In the middle of a chapter of her autobiography when she died, Ida was also still contesting racial injustice, as usual. After her senate race, she lent her support to a concerted effort to block the Supreme Court nomination of Judge John J. Parker of North Carolina—a man who believed that “the participation of the negro in politics is a source of evil and danger for both races.”15 Opposed by the Illinois Women’s Republican Club, the Brotherhood of Sleeping Car Porters, a Chicago political group known as the Douglass Civil League, the NAACP, and many other black organizations across the country, the Parker nomination threatened to put an end to African Americans’ hopes for recovering their rights in the highest court of the land. But his nomination did not survive the flood of anti-Parker petitions and telegrams that came to Washington from African Americans across the country. As Wells-Barnett had long hoped, in states where African Americans had the vote, the franchise gave them the power to defend themselves. Southern blacks had yet to regain the voting rights that Ida’s father once enjoyed, but a half century of black migrants fleeing the South had combined to create an increasingly powerful black vote north of the Mason-Dixon Line. With African American voters holding the balance of power in upcoming elections in Illinois, Kansas, Ohio, and Indiana, Northern Republicans had to pay attention to black opposition to Parker. His nomination was defeated in the Senate, 41 to 39, in a vote widely recorded as an important victory for the NAACP. But
Ida B. Wells-Barnett played her part in Parker’s defeat and, one hopes, welcomed it as a victory for the “eternal vigilance” she had so long committed to battles to preserve African American liberties.
Acknowledgments
I am grateful and honored to have been able to write about Ida B. Wells, whose life has been an education to me. That education also came thanks to the librarians and archivists at the University of Chicago Library, the Tennessee State Archives, the Chicago Historical Institute, Harvard University’s Widener Library, and the Rutgers University Libraries, who helped me learn about Wells’s life. And likewise, this project owes much to the work of a variety of Wells aficionados, who have collected and edited her writings and written about her life. Her daughter Alfreda Duster was her first archivist and biographer, and preserved an invaluable record of her mother’s life that has served as one of my major sources. I have also learned much from the work of Wells scholars such as Mildred I. Thompson, Miriam DeCosta-Willis, Linda O. McMurray, Jacqueline Jones Royster, Hazel Carby, Jacqueline Denise Goldsby, Gail Bederman, Patricia A. Schechter, and Paula J. Giddings.

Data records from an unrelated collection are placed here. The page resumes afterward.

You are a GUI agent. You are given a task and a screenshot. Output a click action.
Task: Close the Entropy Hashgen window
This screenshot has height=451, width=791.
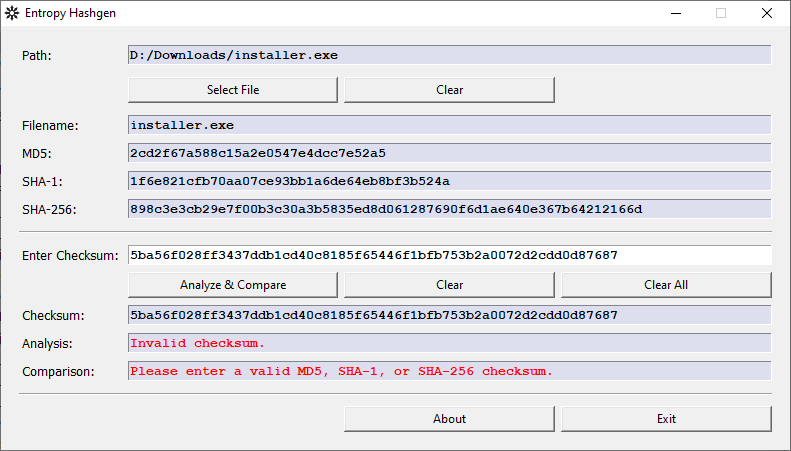(766, 14)
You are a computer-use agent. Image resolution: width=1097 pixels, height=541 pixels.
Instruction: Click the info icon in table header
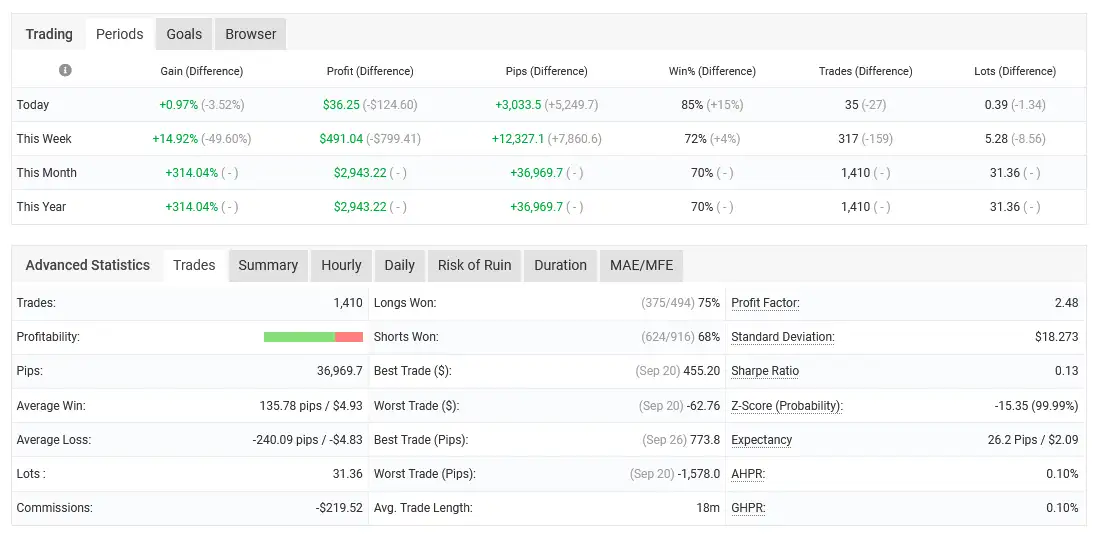pos(65,71)
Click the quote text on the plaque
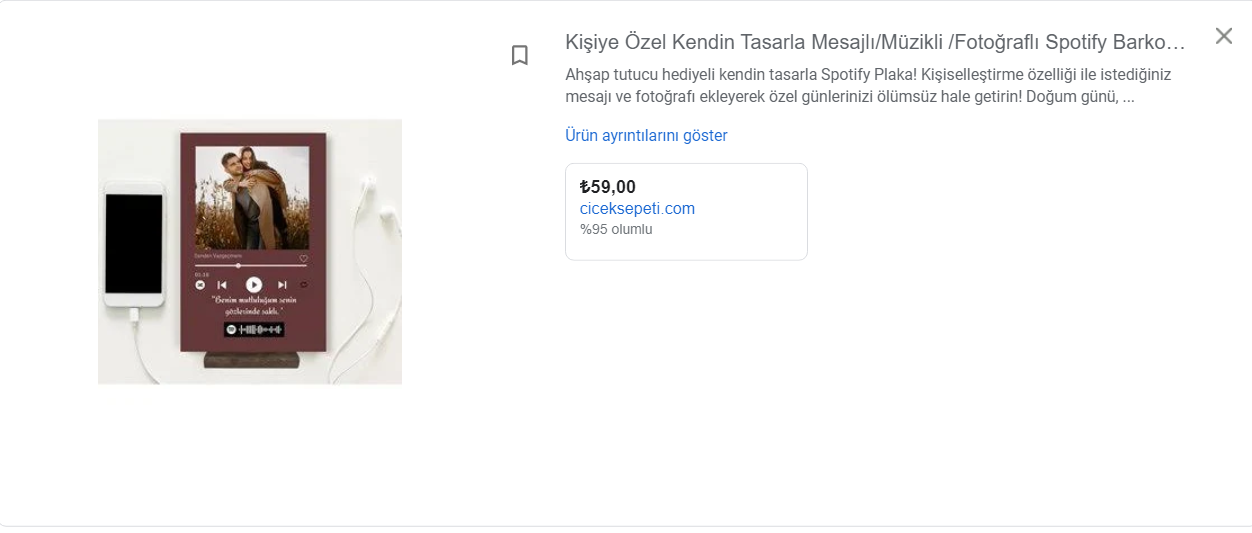The width and height of the screenshot is (1252, 533). pos(252,305)
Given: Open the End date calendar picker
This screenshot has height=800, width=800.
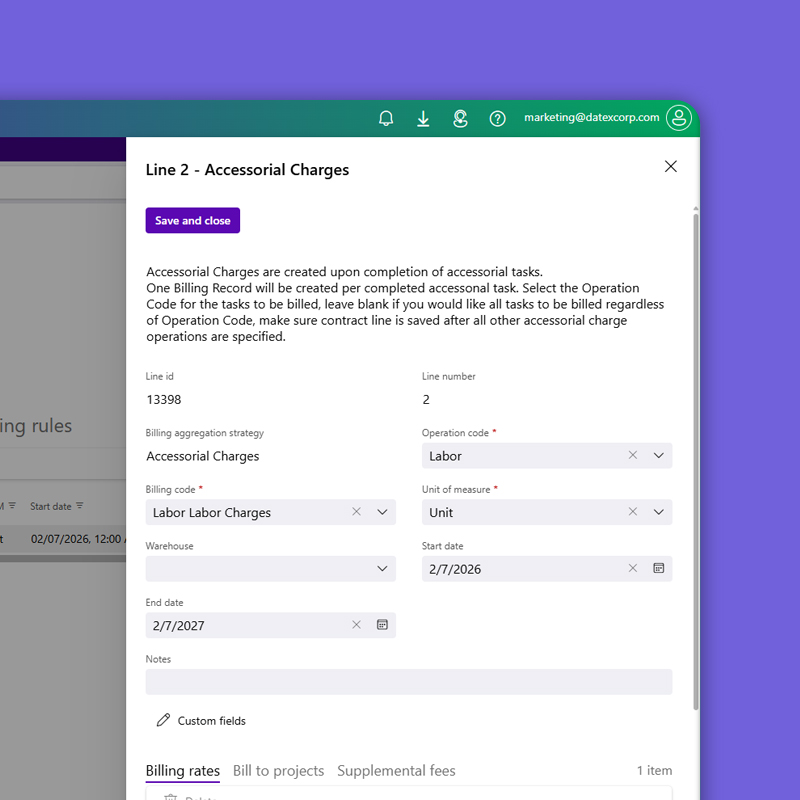Looking at the screenshot, I should (382, 625).
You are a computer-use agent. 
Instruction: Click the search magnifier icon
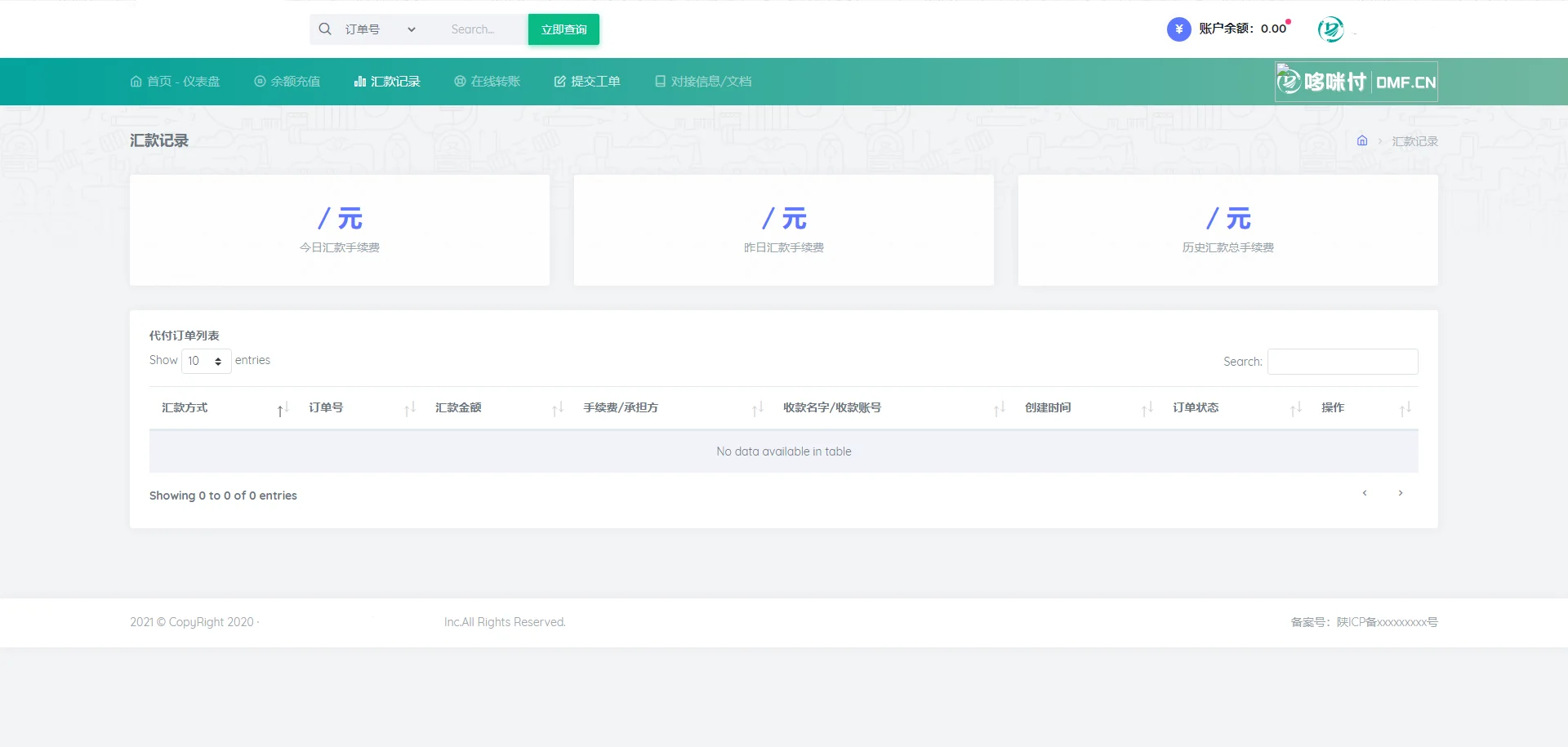click(325, 29)
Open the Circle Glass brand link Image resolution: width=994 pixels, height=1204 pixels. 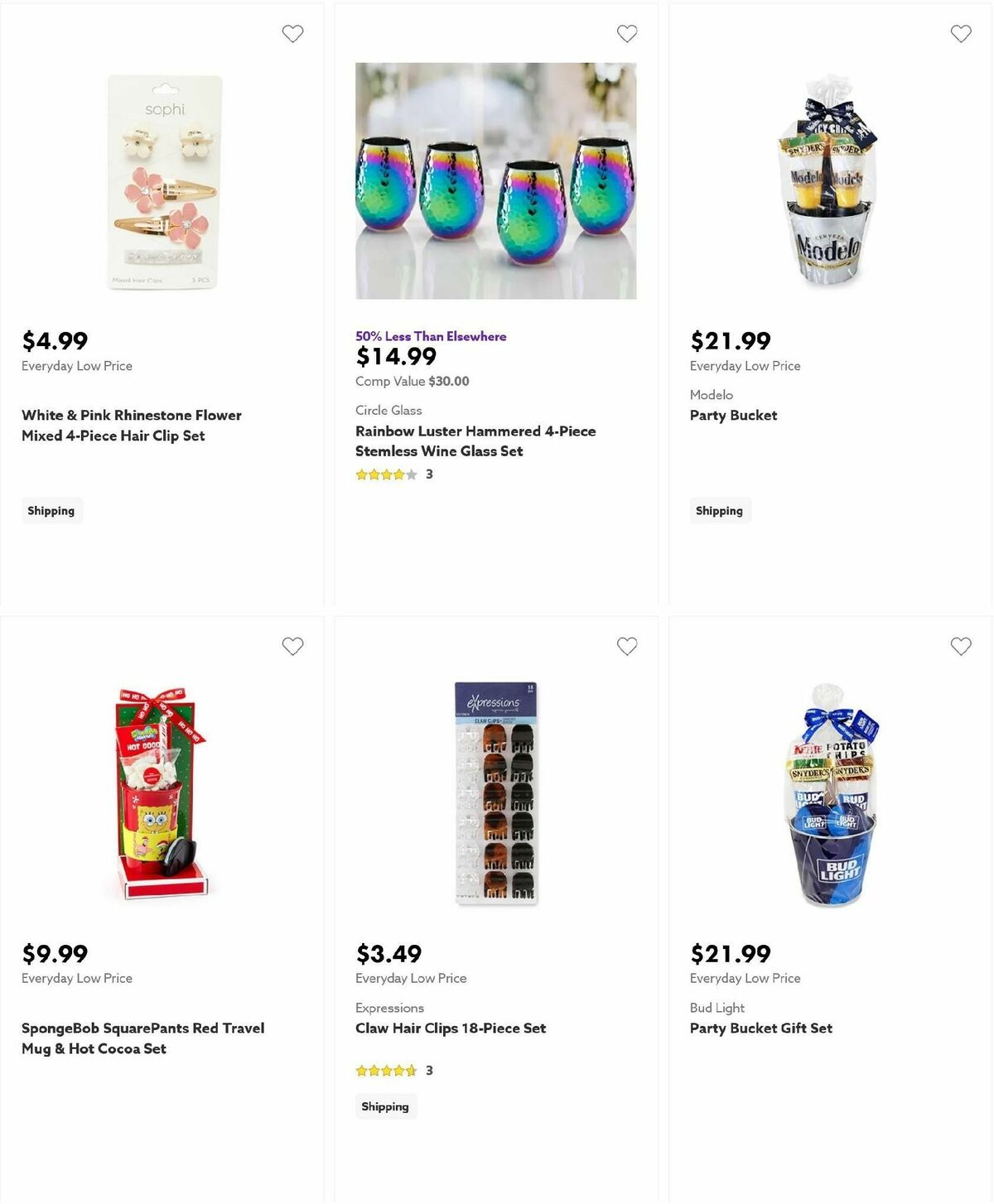388,410
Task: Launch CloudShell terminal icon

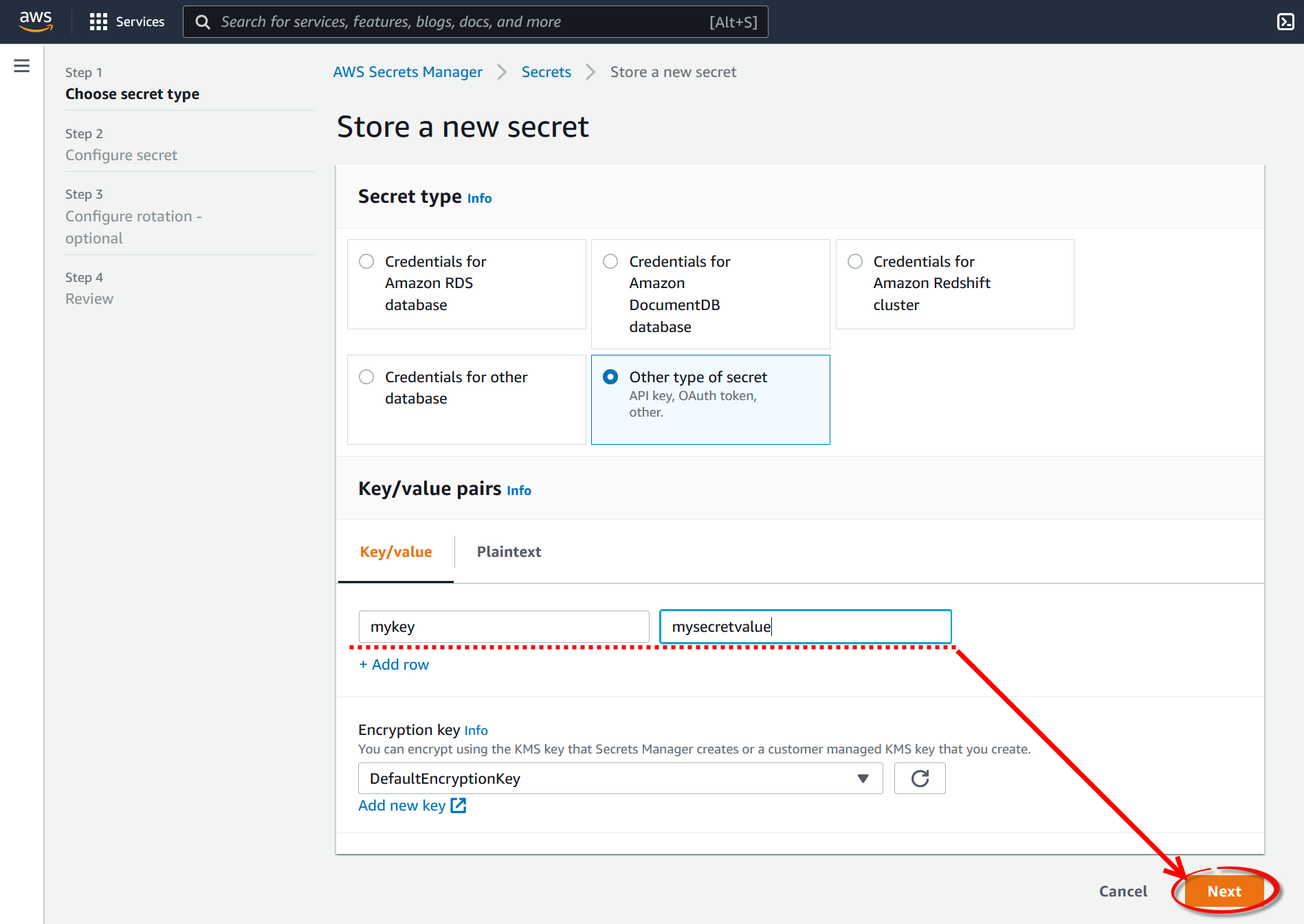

I am also grateful to Tom Slaughter and Lou Masur for encouraging me to write a biography, and indebted to Thomas LeBien for guiding me through the writing of this book with patience, good nature, and a keen editorial eye. Thanks, too, to Liz Maples and the other folks at Hill and Wang who helped move it to print.
I completed this book thanks to sustained encouragement and support from more colleagues, friends, and family members than I can mention here. Jenny Brier, Kat Hindeman, and Kathryn Tanner hosted me in Chicago during portions of my research. And I worked my way through the challenges of this book in conversation with a wide variety of helpful people. Among them were many friends and colleagues in the history department at Rutgers University, most especially Carolyn Brown, Ann Fabian, Nancy Hewitt, Steven Lawson, Julie Livingston, Temma Kaplan, Minkah Makalini, Donna Murch, Bonnie Smith, Keith Wailoo, and Deborah Gray White. Others include Rebecca Welch, Glenn Loury, Kerwin Charles, Farah Jasmin Griffin, Kimberly Phillips, Michael Hanchard, Patricia Sullivan, Eva Thorne, Martha Jones, David Levering Lewis, Barbara Savage, Waldo Martin, Bill Moses, and Alfred Thomas.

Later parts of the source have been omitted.